### EXERCISE DETAILS
Your answer should be one number: how many lines below hold the word "Select".

-------- RECORDS FOR THIS EXERCISE

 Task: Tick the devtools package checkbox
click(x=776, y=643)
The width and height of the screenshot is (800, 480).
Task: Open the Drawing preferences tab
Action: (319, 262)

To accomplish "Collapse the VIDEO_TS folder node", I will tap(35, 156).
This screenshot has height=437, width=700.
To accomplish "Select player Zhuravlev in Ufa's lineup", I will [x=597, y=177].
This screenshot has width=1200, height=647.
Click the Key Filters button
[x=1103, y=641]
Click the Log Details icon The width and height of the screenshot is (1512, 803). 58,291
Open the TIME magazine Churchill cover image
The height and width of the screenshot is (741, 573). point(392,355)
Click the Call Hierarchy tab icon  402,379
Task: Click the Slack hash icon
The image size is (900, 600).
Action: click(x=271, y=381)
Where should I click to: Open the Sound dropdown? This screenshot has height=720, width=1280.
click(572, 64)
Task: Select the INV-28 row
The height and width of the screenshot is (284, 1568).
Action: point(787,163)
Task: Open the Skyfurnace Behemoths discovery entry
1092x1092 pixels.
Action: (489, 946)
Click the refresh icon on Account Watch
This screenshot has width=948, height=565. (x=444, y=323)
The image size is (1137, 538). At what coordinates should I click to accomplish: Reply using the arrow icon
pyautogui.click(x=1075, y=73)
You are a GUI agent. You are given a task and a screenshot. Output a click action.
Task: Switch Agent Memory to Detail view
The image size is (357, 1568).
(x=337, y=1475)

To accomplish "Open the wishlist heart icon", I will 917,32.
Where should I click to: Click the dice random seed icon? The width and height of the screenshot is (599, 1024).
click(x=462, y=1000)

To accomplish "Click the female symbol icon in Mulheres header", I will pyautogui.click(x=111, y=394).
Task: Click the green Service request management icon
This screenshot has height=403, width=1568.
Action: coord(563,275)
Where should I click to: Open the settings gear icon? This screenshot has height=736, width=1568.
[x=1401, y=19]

----------------

### SOLUTION TO THE PROBLEM
2